▶ TO DO:
Return all the entries word for word.

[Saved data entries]
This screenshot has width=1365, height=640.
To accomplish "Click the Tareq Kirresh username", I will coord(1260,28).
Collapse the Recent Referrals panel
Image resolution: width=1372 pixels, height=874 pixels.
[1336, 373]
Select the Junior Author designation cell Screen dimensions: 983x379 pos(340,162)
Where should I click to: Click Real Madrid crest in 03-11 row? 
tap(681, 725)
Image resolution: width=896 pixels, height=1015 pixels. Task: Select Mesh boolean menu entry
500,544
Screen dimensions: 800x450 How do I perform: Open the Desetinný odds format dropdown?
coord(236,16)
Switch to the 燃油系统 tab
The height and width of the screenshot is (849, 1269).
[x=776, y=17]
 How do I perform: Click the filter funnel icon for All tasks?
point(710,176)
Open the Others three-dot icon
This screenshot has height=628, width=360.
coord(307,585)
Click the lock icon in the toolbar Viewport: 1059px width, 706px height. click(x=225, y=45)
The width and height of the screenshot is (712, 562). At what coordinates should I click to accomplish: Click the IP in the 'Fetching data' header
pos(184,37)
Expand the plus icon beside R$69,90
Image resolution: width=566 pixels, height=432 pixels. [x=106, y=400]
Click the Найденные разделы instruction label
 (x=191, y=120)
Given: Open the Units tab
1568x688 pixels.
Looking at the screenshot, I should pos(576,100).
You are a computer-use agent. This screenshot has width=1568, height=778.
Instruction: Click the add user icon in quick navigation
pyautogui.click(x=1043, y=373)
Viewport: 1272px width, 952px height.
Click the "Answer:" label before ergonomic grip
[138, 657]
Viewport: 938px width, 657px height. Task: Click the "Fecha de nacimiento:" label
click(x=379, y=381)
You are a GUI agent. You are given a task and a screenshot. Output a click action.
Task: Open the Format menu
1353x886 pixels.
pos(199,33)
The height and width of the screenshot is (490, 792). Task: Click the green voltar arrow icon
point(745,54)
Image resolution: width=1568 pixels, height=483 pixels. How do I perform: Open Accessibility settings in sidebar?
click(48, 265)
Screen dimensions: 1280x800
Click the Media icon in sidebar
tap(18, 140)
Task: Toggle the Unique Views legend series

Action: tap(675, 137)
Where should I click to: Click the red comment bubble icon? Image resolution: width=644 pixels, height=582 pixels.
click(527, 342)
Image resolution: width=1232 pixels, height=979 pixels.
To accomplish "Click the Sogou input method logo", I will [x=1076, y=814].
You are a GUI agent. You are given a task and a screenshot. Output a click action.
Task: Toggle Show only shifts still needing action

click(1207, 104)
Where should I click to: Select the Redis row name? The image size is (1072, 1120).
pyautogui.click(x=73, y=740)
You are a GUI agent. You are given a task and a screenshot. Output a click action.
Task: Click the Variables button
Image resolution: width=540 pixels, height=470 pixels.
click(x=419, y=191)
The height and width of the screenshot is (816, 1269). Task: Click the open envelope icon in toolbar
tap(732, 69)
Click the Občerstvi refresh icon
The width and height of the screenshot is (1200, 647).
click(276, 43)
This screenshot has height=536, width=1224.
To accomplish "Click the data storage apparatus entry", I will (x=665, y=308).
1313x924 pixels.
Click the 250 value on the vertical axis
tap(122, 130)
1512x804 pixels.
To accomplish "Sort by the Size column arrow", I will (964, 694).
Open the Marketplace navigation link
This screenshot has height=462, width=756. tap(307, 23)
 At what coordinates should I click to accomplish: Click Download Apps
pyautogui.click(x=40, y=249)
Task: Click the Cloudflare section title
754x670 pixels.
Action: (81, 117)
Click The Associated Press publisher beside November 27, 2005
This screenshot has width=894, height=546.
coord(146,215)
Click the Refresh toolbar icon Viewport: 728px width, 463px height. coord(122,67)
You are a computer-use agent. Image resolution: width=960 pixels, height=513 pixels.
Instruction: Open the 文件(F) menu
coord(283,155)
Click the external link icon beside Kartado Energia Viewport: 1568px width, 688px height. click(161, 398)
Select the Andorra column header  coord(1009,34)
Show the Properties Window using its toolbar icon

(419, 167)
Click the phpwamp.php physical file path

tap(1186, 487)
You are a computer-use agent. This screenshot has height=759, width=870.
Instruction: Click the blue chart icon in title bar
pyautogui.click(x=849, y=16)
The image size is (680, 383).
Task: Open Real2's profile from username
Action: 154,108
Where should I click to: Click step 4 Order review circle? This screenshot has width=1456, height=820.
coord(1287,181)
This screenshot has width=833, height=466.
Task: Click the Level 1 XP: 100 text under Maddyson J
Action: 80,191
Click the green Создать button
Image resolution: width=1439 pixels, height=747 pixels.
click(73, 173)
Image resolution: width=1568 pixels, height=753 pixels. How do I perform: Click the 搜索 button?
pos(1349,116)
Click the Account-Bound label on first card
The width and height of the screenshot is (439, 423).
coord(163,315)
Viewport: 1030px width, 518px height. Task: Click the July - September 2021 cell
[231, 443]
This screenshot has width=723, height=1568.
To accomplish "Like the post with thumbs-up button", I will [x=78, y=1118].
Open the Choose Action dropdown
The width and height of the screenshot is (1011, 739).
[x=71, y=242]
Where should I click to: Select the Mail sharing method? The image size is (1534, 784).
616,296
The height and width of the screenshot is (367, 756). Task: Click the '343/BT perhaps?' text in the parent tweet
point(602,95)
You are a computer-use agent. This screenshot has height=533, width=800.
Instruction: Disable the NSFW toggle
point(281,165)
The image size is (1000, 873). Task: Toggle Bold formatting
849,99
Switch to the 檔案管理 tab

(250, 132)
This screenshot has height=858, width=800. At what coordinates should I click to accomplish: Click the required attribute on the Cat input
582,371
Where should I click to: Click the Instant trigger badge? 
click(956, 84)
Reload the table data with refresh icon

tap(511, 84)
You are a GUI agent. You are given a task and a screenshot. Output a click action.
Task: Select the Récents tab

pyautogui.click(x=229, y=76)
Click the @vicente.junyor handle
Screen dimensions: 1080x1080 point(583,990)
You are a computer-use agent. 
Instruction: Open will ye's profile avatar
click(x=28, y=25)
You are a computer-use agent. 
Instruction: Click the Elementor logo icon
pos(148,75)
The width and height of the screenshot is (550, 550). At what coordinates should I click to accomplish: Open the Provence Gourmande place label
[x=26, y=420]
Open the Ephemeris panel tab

▶ WRITTEN RESPONSE:
This screenshot has width=1365, height=640.
To accomplish "Click the Tareq Kirresh username", I will coord(1260,28).
Collapse the Recent Referrals panel
Image resolution: width=1372 pixels, height=874 pixels.
[1336, 373]
Select the Junior Author designation cell Screen dimensions: 983x379 pos(340,162)
Where should I click to: Click Real Madrid crest in 03-11 row? 
tap(681, 725)
Image resolution: width=896 pixels, height=1015 pixels. Task: Select Mesh boolean menu entry
500,544
Screen dimensions: 800x450 How do I perform: Open the Desetinný odds format dropdown?
coord(236,16)
Switch to the 燃油系统 tab
The height and width of the screenshot is (849, 1269).
[x=776, y=17]
 How do I perform: Click the filter funnel icon for All tasks?
point(710,176)
Open the Others three-dot icon
This screenshot has height=628, width=360.
coord(307,585)
Click the lock icon in the toolbar Viewport: 1059px width, 706px height. click(x=225, y=45)
The width and height of the screenshot is (712, 562). At what coordinates should I click to accomplish: Click the IP in the 'Fetching data' header
pos(184,37)
Expand the plus icon beside R$69,90
Image resolution: width=566 pixels, height=432 pixels. [x=106, y=400]
Click the Найденные разделы instruction label
 (x=191, y=120)
Given: Open the Units tab
1568x688 pixels.
Looking at the screenshot, I should pos(576,100).
You are a computer-use agent. This screenshot has width=1568, height=778.
Instruction: Click the add user icon in quick navigation
pyautogui.click(x=1043, y=373)
Viewport: 1272px width, 952px height.
Click the "Answer:" label before ergonomic grip
[138, 657]
Viewport: 938px width, 657px height. Task: Click the "Fecha de nacimiento:" label
click(x=379, y=381)
You are a GUI agent. You are given a task and a screenshot. Output a click action.
Task: Open the Format menu
1353x886 pixels.
pos(199,33)
The height and width of the screenshot is (490, 792). Task: Click the green voltar arrow icon
point(745,54)
Image resolution: width=1568 pixels, height=483 pixels. How do I perform: Open Accessibility settings in sidebar?
click(48, 265)
Screen dimensions: 1280x800
Click the Media icon in sidebar
tap(18, 140)
Task: Toggle the Unique Views legend series

Action: tap(675, 137)
Where should I click to: Click the red comment bubble icon? Image resolution: width=644 pixels, height=582 pixels.
click(527, 342)
Image resolution: width=1232 pixels, height=979 pixels.
To accomplish "Click the Sogou input method logo", I will [x=1076, y=814].
You are a GUI agent. You are given a task and a screenshot. Output a click action.
Task: Toggle Show only shifts still needing action

click(1207, 104)
Where should I click to: Select the Redis row name? The image size is (1072, 1120).
pyautogui.click(x=73, y=740)
You are a GUI agent. You are given a task and a screenshot. Output a click action.
Task: Click the Variables button
Image resolution: width=540 pixels, height=470 pixels.
click(x=419, y=191)
The height and width of the screenshot is (816, 1269). Task: Click the open envelope icon in toolbar
tap(732, 69)
Click the Občerstvi refresh icon
The width and height of the screenshot is (1200, 647).
click(276, 43)
This screenshot has height=536, width=1224.
To accomplish "Click the data storage apparatus entry", I will (x=665, y=308).
1313x924 pixels.
Click the 250 value on the vertical axis
tap(122, 130)
1512x804 pixels.
To accomplish "Sort by the Size column arrow", I will (964, 694).
Open the Marketplace navigation link
This screenshot has height=462, width=756. tap(307, 23)
 At what coordinates should I click to accomplish: Click Download Apps
pyautogui.click(x=40, y=249)
Task: Click the Cloudflare section title
754x670 pixels.
Action: (81, 117)
Click The Associated Press publisher beside November 27, 2005
This screenshot has width=894, height=546.
coord(146,215)
Click the Refresh toolbar icon Viewport: 728px width, 463px height. coord(122,67)
You are a computer-use agent. Image resolution: width=960 pixels, height=513 pixels.
Instruction: Open the 文件(F) menu
coord(283,155)
Click the external link icon beside Kartado Energia Viewport: 1568px width, 688px height. click(161, 398)
Select the Andorra column header  coord(1009,34)
Show the Properties Window using its toolbar icon

(419, 167)
Click the phpwamp.php physical file path

tap(1186, 487)
You are a computer-use agent. This screenshot has height=759, width=870.
Instruction: Click the blue chart icon in title bar
pyautogui.click(x=849, y=16)
The image size is (680, 383).
Task: Open Real2's profile from username
Action: 154,108
Where should I click to: Click step 4 Order review circle? This screenshot has width=1456, height=820.
coord(1287,181)
This screenshot has width=833, height=466.
Task: Click the Level 1 XP: 100 text under Maddyson J
Action: 80,191
Click the green Создать button
Image resolution: width=1439 pixels, height=747 pixels.
click(73, 173)
Image resolution: width=1568 pixels, height=753 pixels. How do I perform: Click the 搜索 button?
pos(1349,116)
Click the Account-Bound label on first card
The width and height of the screenshot is (439, 423).
coord(163,315)
Viewport: 1030px width, 518px height. Task: Click the July - September 2021 cell
[231, 443]
This screenshot has width=723, height=1568.
To accomplish "Like the post with thumbs-up button", I will [x=78, y=1118].
Open the Choose Action dropdown
The width and height of the screenshot is (1011, 739).
[x=71, y=242]
Where should I click to: Select the Mail sharing method? The image size is (1534, 784).
616,296
The height and width of the screenshot is (367, 756). Task: Click the '343/BT perhaps?' text in the parent tweet
point(602,95)
You are a computer-use agent. This screenshot has height=533, width=800.
Instruction: Disable the NSFW toggle
point(281,165)
The image size is (1000, 873). Task: Toggle Bold formatting
849,99
Switch to the 檔案管理 tab

(250, 132)
This screenshot has height=858, width=800. At what coordinates should I click to accomplish: Click the required attribute on the Cat input
582,371
Where should I click to: Click the Instant trigger badge? 
click(956, 84)
Reload the table data with refresh icon

tap(511, 84)
You are a GUI agent. You are given a task and a screenshot. Output a click action.
Task: Select the Récents tab

pyautogui.click(x=229, y=76)
Click the @vicente.junyor handle
Screen dimensions: 1080x1080 point(583,990)
You are a computer-use agent. 
Instruction: Open will ye's profile avatar
click(x=28, y=25)
You are a computer-use agent. 
Instruction: Click the Elementor logo icon
pos(148,75)
The width and height of the screenshot is (550, 550). At what coordinates should I click to accomplish: Open the Provence Gourmande place label
[x=26, y=420]
Open the Ephemeris panel tab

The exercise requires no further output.